FE always looks forward, maybe it’s time to stop and reflect? Do we need more Principals with vision like Salt, Cadbury and Lever, to enable culture changes to turn FE into ‘a model village’? A supportive and improving community like those built by the enlightened industrialists to house their workers. The workers were provided for; their education, health and welfare.

Is paternalism as important a quality as fiscal proficiency?

FE staff work hard, they constantly undergo challenges and external revolution impacts on us all: Government focus changes, followed by funding and policy changes and we’re urged to do more, with less. Internal revolution takes a little longer, and it’s not always easy.

Some fly; they adapt and evolve quickly, rising through the creative and technical challenges seemingly without effort. Others remain mired in their past … ‘it was good enough then’ is their motto.

People who find change difficult become resistant, the more they are urged to change the more they dig their heels in. It can be hugely damaging to the ego to find that your employer no longer approves of the way you do your job. Issues raised are taken personally, not professionally and the need to change, to evolve is seen as an attack, not support. They’re frightened of change, to let go of the rudder and alter course.

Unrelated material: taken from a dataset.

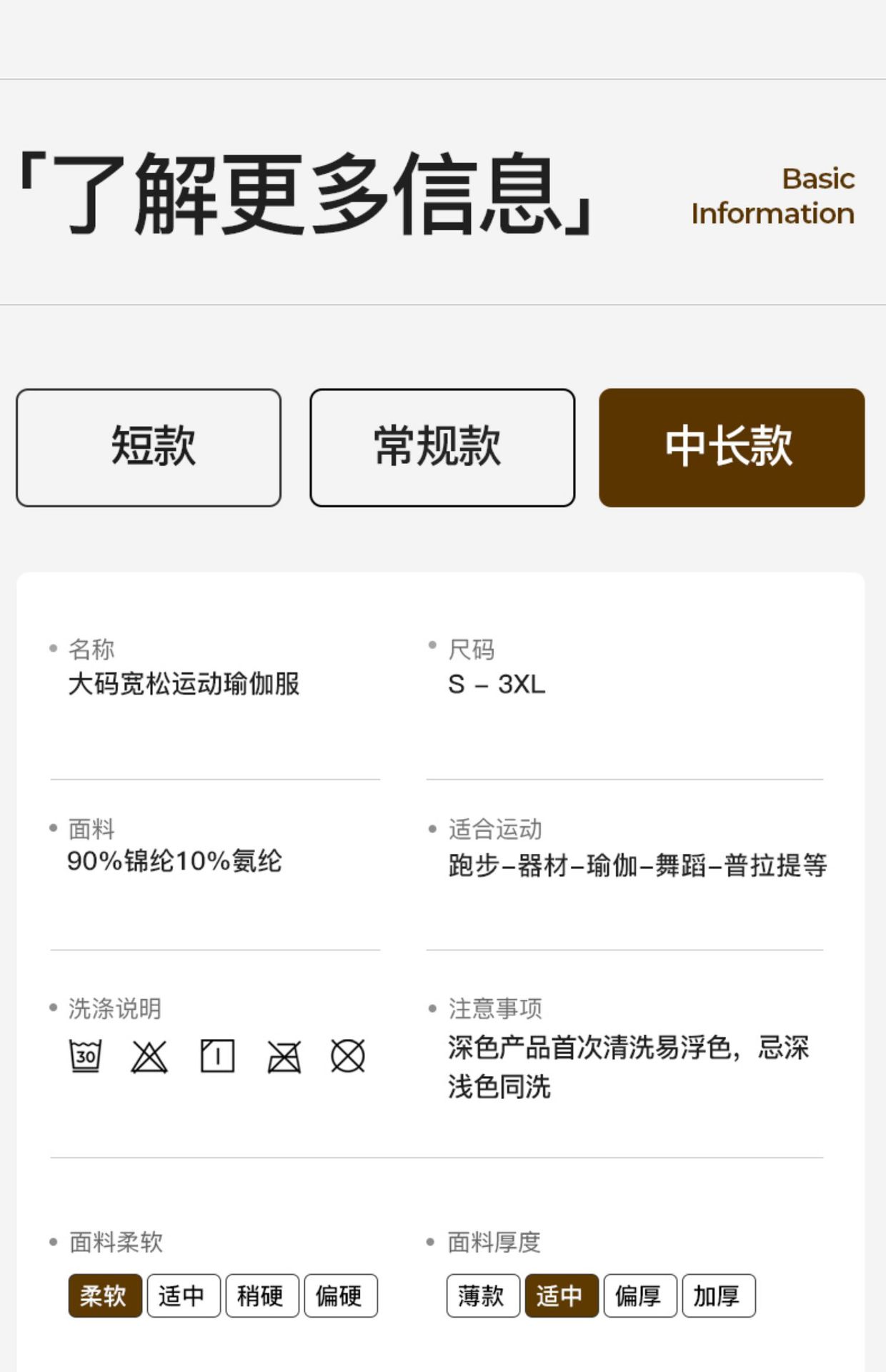
Task: Select 适中 under 面料厚度
Action: click(562, 1295)
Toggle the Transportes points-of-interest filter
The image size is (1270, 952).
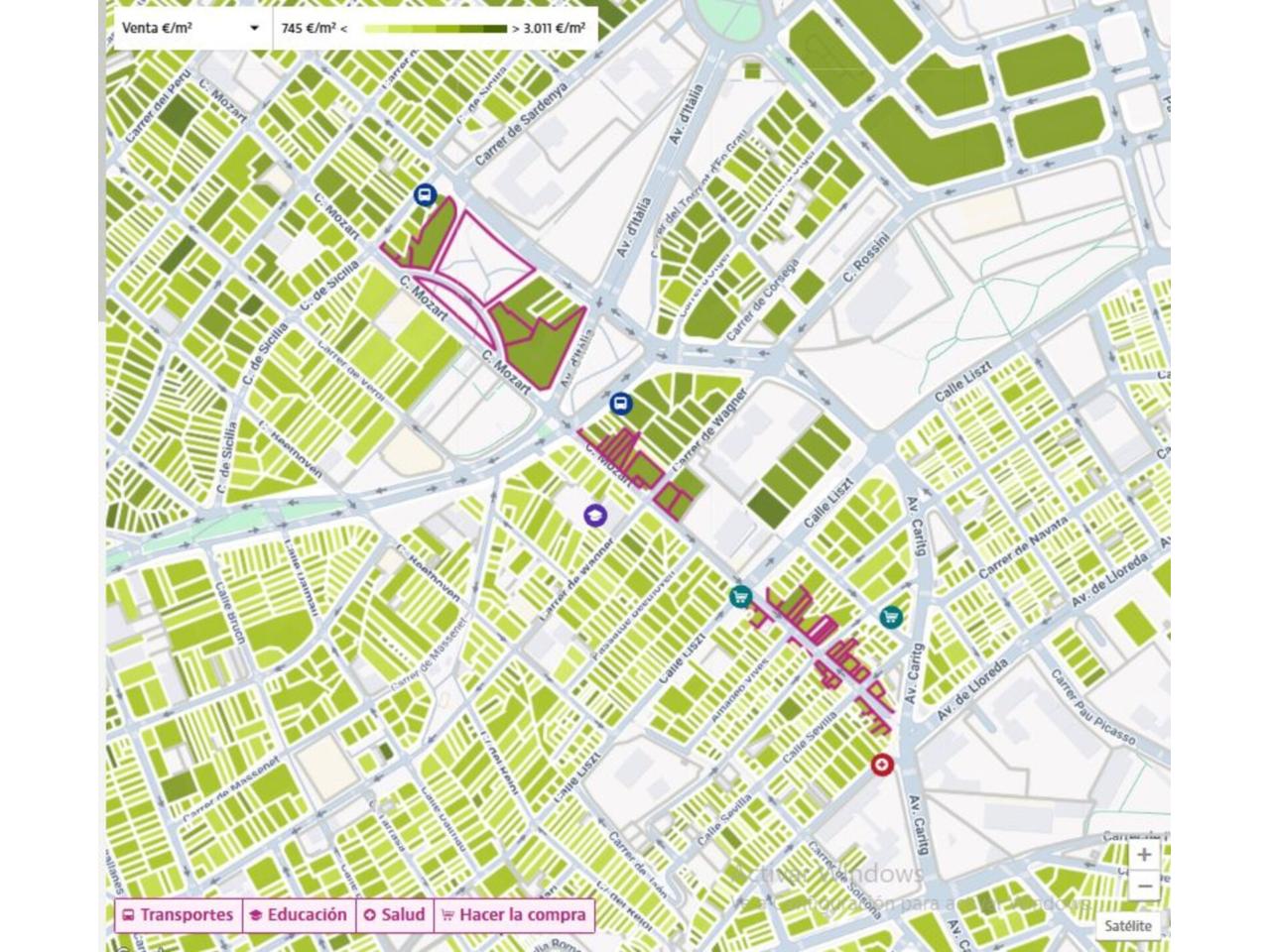tap(179, 914)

They want to change but it’s scary; they’ve already been labelled as ‘failing’ (and that was something they thought they were good at), what if they fail at this too?

Staff busy doing their jobs and generally doing them well, don’t tend to think about morale and culture except when they feel overwhelmed. Staffroom gossip fuels a spark into a roaring flame of resentment, giving a department a miasmic air of gloom.

Changing morale and culture is not just the responsibility of the Principal, it is up to each of us to play a part, make the effort;  to communicate, offer a simple act of kindness, share resources and ideas, ask how they are and value those we work with. Offering a helping hand when we’re all flat out isn’t easy. Not doing so is like walking past the same homeless person every day and not giving them a spare pair of gloves. It is inhuman.

We can do this too: arrange good CPD, talk to each other (up and down the pay-scale), work together, not just share a building. If we don’t, FE will become the ‘IronBridge’ of our generation, preserved for all time as a once great idea whose time has passed.

We can do it, by believing that the grumpy old bugger in the corner of the staff room who repels all offers of help and ruins your SAR data with his lack of achievement was once a great teacher who has just lost his way and if you smile often enough, one day, he’ll smile back.